**HOW TO COMPLETE THIS TASK:** Each line containing the string "file" should be copied out of the entries.

::: TASK INPUTS :::

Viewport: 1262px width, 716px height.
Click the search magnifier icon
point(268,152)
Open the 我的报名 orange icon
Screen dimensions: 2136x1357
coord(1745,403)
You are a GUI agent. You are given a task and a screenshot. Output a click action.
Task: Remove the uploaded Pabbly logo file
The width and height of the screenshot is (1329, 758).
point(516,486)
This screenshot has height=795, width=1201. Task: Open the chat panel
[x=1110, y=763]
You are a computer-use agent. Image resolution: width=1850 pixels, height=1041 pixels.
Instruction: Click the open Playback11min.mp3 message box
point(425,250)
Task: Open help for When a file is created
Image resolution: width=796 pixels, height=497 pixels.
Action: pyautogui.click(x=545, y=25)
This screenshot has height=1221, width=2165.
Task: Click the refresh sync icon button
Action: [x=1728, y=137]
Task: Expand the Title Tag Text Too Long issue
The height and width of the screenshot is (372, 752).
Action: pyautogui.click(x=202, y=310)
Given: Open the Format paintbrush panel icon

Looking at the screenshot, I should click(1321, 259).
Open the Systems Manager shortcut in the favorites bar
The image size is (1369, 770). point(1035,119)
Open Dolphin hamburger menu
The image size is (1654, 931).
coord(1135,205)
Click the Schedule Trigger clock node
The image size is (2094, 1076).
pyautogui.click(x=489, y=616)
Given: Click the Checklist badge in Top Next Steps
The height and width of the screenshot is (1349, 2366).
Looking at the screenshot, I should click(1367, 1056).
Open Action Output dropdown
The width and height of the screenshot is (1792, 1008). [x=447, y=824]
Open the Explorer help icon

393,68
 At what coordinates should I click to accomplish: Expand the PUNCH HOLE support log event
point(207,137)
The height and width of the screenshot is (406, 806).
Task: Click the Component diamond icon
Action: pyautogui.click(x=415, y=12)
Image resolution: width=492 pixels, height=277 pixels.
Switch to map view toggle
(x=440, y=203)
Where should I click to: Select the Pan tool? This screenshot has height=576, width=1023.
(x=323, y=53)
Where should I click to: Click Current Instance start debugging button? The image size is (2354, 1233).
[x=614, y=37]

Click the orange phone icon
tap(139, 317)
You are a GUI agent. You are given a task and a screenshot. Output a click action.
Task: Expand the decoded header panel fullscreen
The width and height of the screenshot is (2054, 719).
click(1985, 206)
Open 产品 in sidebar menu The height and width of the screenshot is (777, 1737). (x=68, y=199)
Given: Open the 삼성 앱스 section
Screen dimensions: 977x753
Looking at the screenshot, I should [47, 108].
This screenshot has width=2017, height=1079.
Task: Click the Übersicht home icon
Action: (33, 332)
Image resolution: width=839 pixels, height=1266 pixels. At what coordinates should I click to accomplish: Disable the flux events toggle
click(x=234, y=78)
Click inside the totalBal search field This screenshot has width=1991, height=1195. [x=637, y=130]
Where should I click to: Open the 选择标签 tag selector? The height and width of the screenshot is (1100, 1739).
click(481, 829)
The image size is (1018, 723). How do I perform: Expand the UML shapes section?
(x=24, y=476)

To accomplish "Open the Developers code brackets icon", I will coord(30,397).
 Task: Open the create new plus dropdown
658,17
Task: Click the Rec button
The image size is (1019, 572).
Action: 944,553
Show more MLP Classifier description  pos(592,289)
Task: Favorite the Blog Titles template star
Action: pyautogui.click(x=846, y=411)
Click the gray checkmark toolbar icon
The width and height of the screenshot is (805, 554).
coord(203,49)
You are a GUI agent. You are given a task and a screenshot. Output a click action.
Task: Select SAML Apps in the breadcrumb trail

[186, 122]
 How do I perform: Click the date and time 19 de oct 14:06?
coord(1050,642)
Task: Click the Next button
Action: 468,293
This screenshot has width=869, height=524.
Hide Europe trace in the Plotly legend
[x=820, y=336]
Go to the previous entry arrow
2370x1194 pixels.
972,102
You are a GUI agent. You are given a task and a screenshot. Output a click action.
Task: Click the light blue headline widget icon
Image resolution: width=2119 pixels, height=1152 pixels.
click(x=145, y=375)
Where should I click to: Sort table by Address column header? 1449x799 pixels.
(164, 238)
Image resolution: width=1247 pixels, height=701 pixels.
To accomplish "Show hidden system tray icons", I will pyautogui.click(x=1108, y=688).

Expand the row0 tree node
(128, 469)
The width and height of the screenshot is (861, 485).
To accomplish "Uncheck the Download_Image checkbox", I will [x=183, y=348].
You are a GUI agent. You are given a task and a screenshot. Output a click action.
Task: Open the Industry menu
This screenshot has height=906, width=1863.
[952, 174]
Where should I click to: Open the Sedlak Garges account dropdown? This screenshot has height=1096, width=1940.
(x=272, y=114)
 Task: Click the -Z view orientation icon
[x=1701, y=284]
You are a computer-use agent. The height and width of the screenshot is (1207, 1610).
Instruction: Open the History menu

:::

**WORKED SOLUTION:**
Task: Remove the uploaded Pabbly logo file
Task: Open help for When a file is created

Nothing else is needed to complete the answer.